THE PROBLEM = Please return exactly the line that contains "Image resolution: width=1512" and every line after it, through the last line of the records below, with no pictures.

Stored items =
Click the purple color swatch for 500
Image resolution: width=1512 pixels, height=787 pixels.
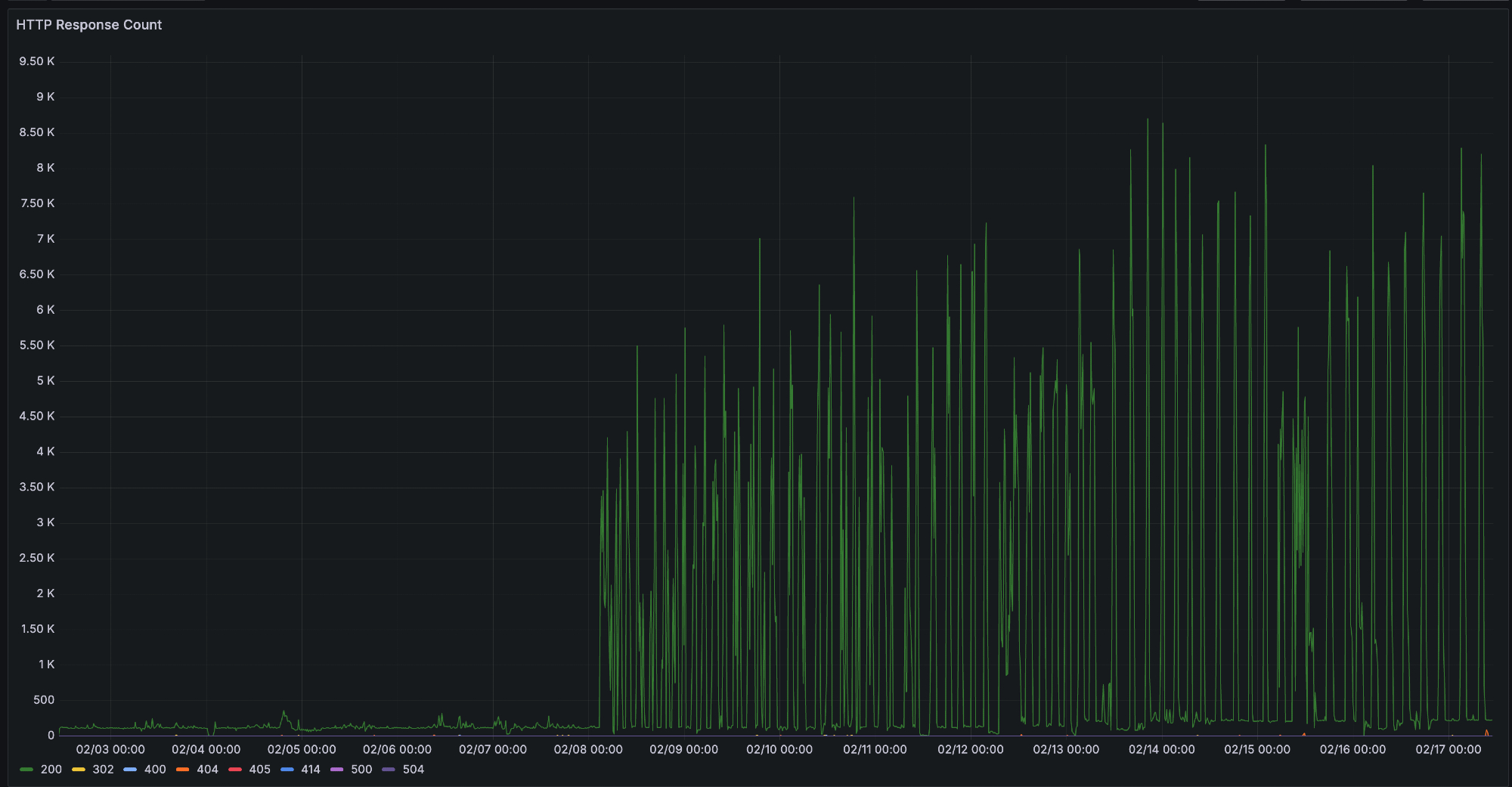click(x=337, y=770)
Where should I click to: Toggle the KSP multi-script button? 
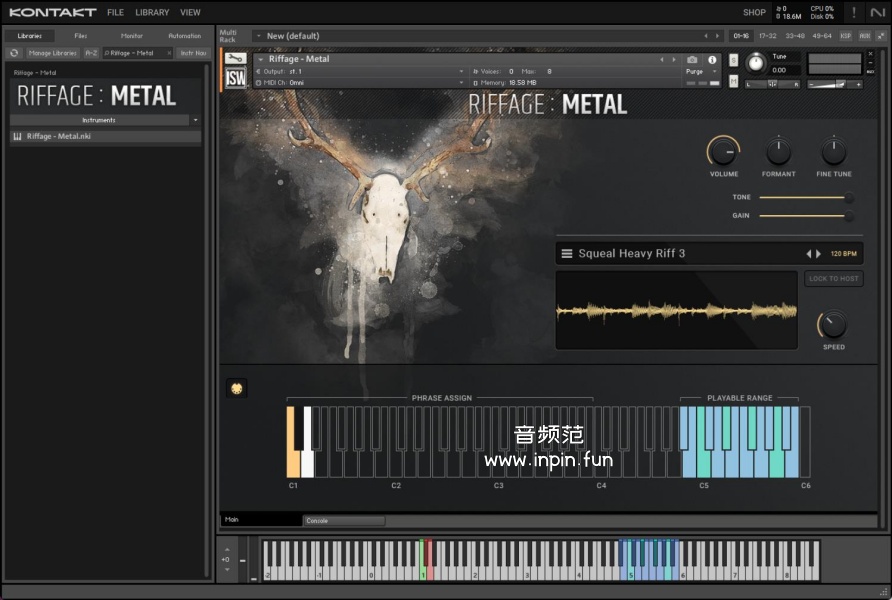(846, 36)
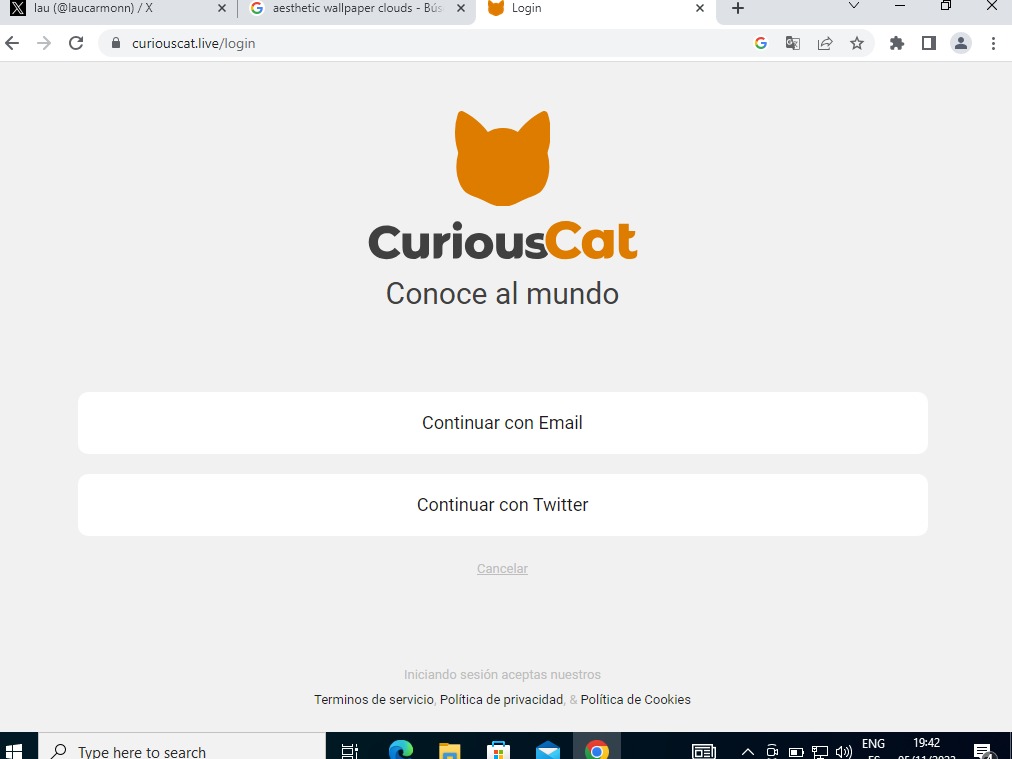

REPLY TO THE TASK =
Image resolution: width=1512 pixels, height=787 pixels.
click(x=337, y=770)
Where should I click to: Toggle the KSP multi-script button? 
(846, 36)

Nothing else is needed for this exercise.